# ENTRIES:

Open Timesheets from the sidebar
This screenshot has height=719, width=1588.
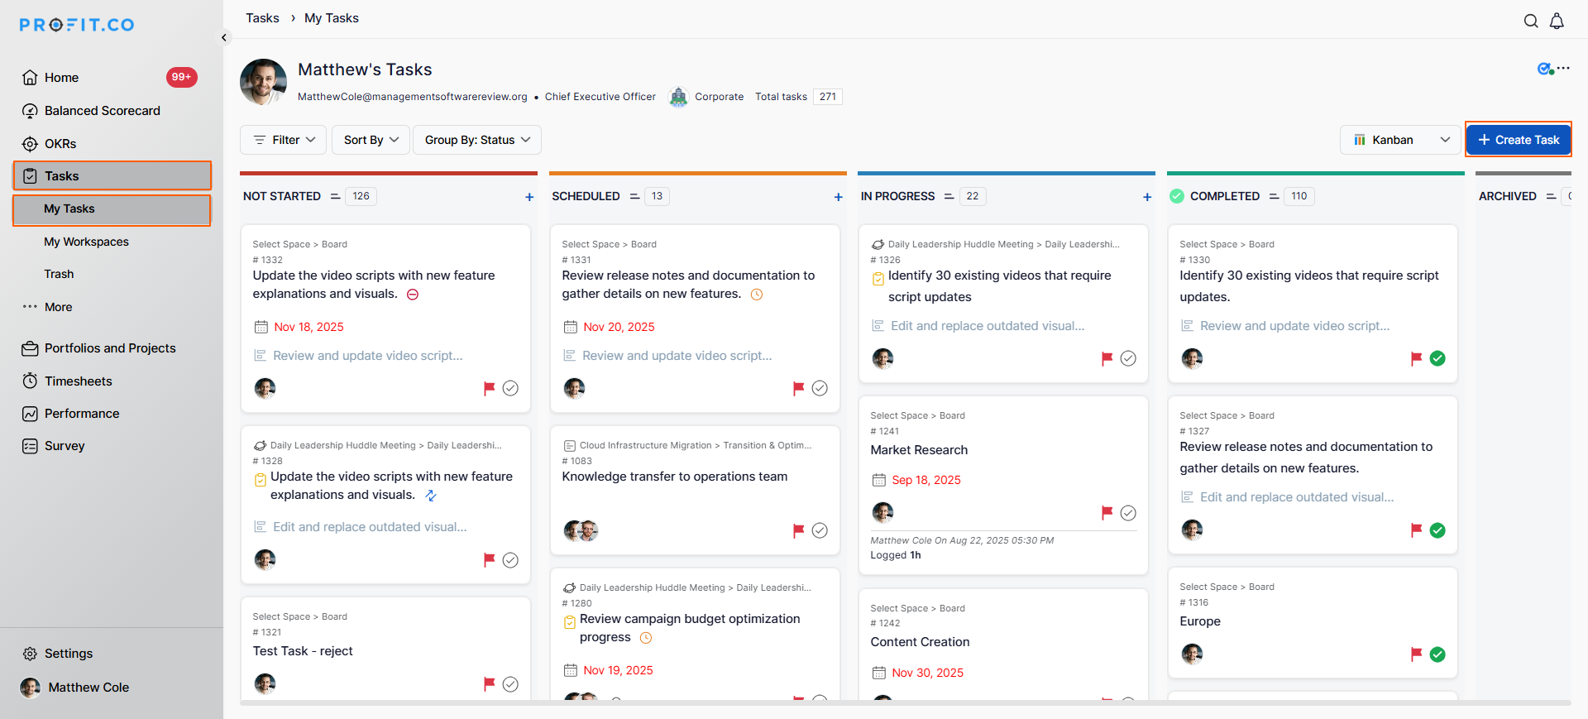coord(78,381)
--
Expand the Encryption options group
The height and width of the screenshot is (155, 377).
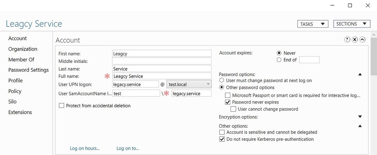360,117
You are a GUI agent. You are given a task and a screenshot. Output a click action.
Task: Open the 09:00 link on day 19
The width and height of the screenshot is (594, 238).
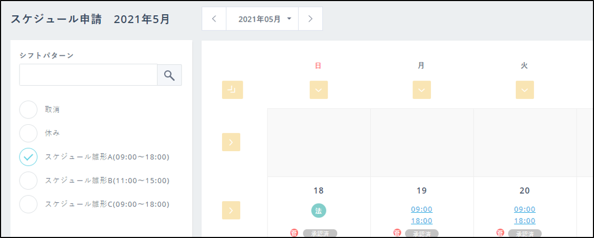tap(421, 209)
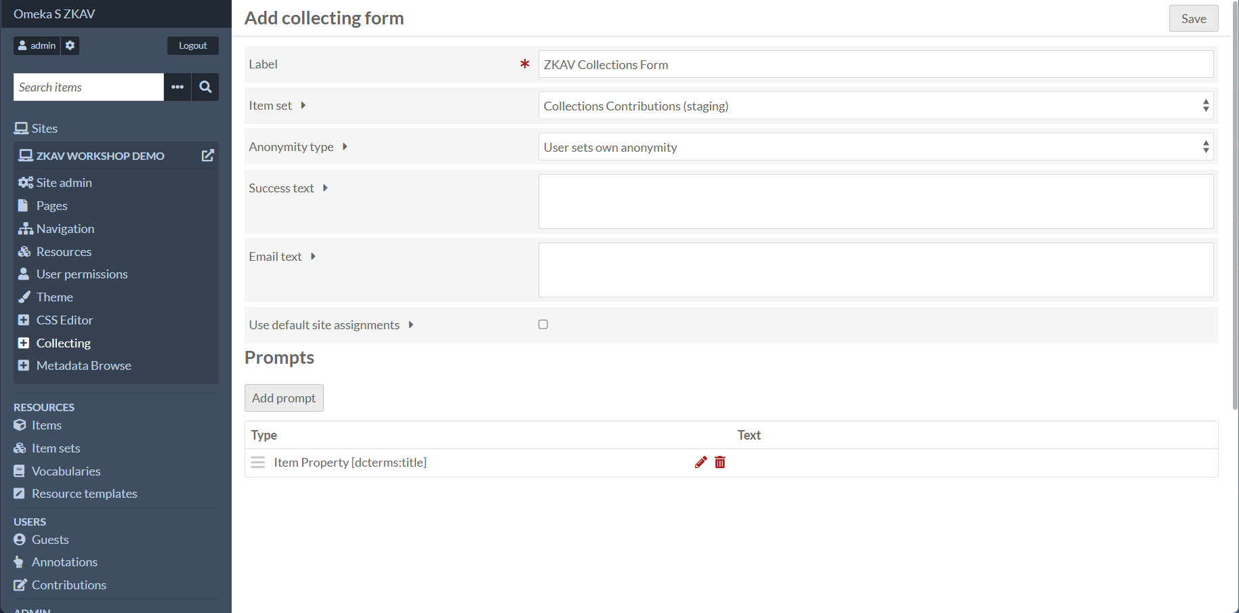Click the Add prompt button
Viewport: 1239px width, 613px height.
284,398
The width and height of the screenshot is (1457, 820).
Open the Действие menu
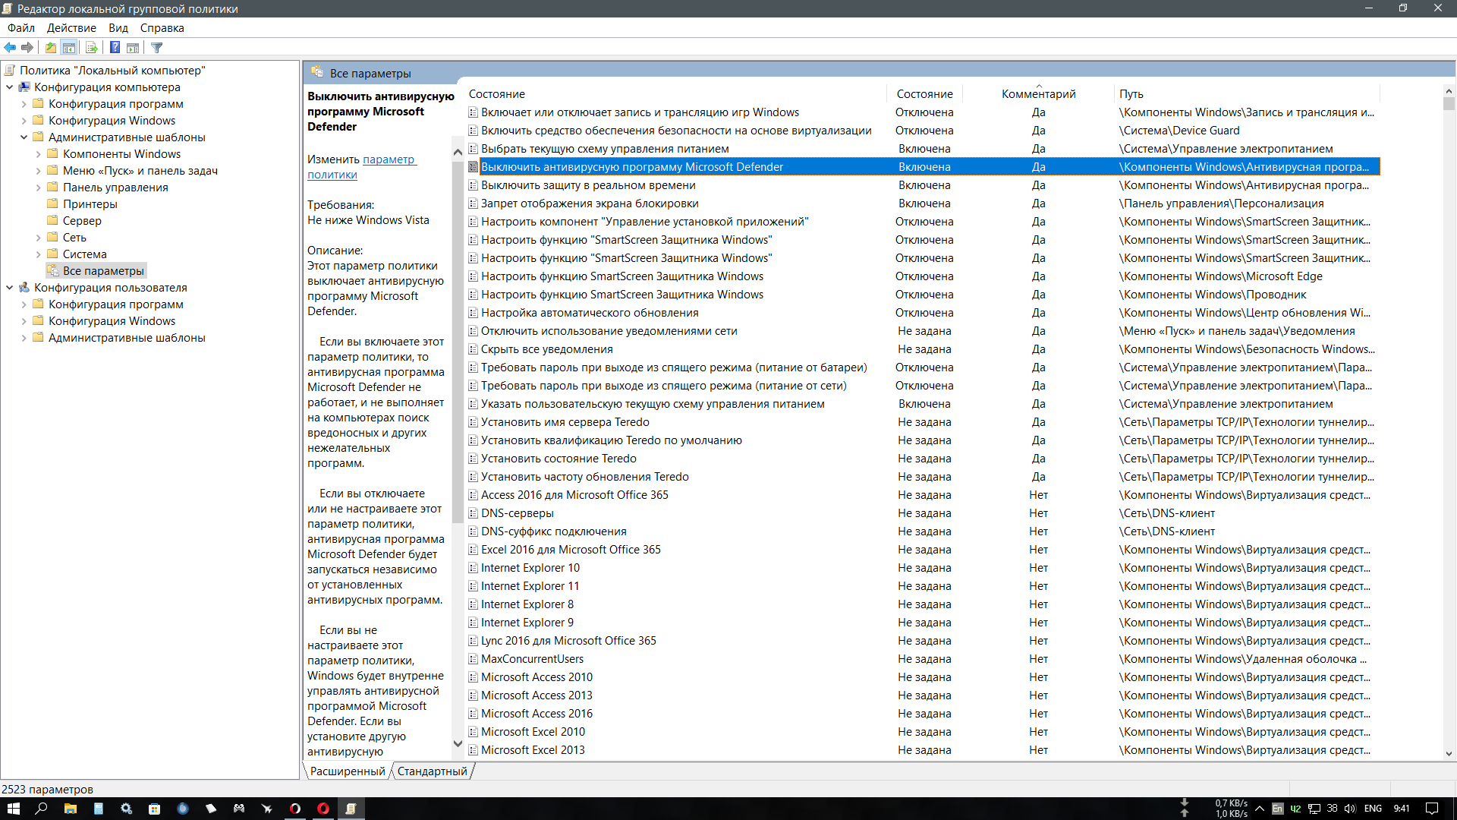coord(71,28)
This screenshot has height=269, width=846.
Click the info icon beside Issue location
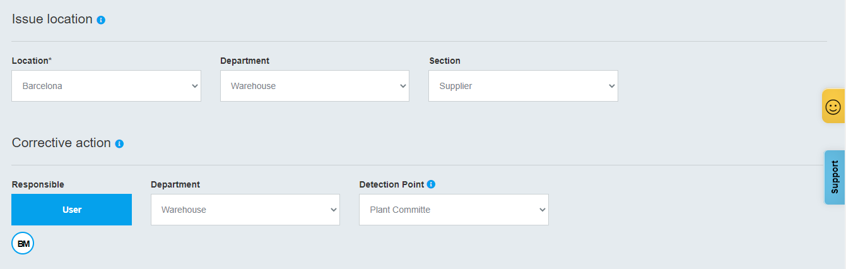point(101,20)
--
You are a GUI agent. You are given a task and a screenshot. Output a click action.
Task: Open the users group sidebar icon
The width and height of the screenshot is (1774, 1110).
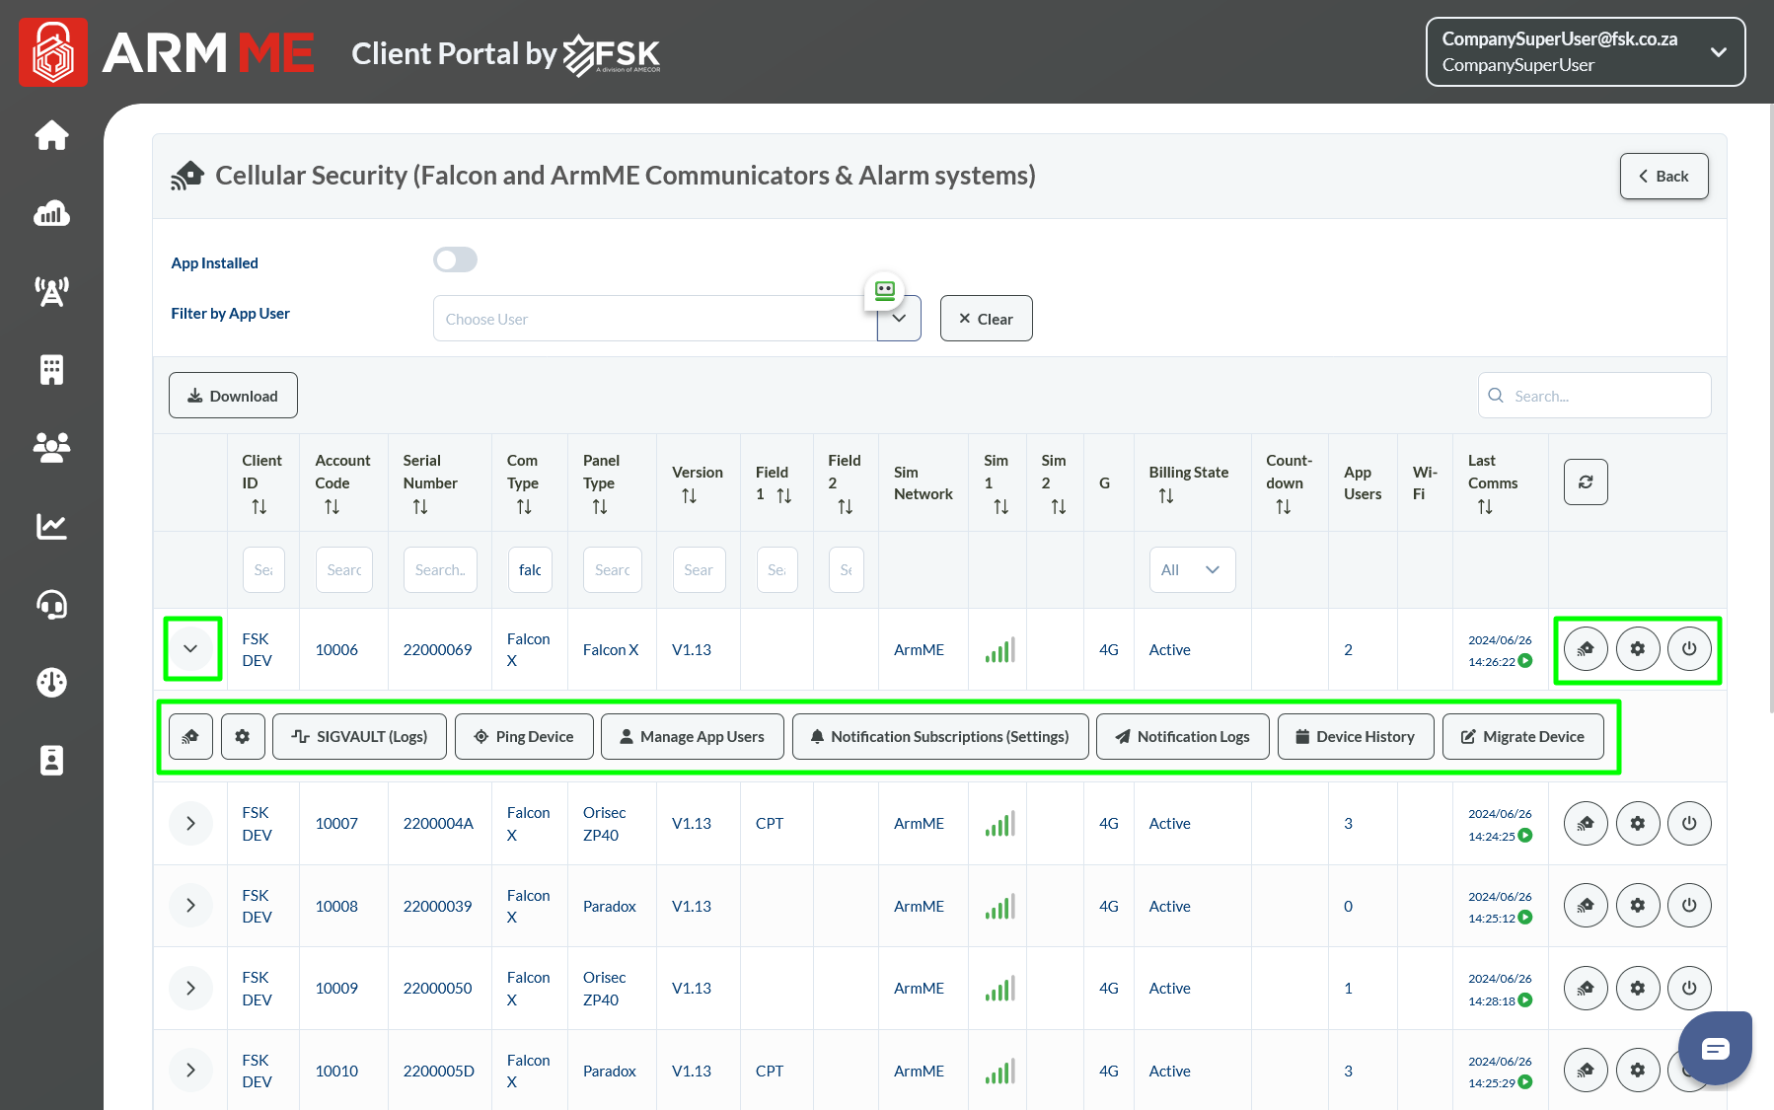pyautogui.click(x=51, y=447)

# SHORT EXERCISE:
Can you repeat the entries from the line with "This screenshot has height=269, width=846." to the line with "point(101,20)", keeping the requests, but add 22 to every coordinate in the answers? Leave the pictures out.

# TASK OUTPUT:
This screenshot has height=269, width=846.
Click the info icon beside Issue location
point(123,42)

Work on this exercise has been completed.